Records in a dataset
= = = =

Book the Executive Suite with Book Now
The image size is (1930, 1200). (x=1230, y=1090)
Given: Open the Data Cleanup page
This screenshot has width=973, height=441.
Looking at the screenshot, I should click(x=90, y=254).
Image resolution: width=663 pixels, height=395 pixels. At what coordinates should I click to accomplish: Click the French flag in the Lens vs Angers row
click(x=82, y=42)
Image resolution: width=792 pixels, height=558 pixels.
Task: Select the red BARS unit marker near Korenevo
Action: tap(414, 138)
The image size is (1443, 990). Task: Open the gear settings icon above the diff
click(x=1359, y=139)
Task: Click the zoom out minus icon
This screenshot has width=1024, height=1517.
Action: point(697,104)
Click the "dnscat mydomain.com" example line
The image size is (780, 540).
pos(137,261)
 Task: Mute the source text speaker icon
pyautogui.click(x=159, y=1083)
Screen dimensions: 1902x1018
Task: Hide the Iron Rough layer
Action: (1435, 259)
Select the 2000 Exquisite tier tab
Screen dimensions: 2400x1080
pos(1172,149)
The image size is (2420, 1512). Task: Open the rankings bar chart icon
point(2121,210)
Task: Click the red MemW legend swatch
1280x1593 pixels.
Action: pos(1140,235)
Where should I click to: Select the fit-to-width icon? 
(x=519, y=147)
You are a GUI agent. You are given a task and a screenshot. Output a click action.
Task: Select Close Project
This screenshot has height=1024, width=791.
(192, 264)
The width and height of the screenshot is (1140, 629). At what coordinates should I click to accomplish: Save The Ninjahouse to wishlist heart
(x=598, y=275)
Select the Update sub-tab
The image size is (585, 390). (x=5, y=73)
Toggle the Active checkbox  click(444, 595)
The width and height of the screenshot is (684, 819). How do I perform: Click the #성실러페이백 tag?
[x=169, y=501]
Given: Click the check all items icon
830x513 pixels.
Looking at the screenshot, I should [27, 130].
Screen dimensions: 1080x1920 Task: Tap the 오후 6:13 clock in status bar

= = = =

Collect every line above that contains the word "accomplish" and copy each one out. Letter case counts.

Problem solution
Image resolution: width=663 pixels, height=395 pixels. At what coordinates should I click to accomplish: Click the French flag in the Lens vs Angers row
The width and height of the screenshot is (1140, 629). At what coordinates should I click to accomplish: Save The Ninjahouse to wishlist heart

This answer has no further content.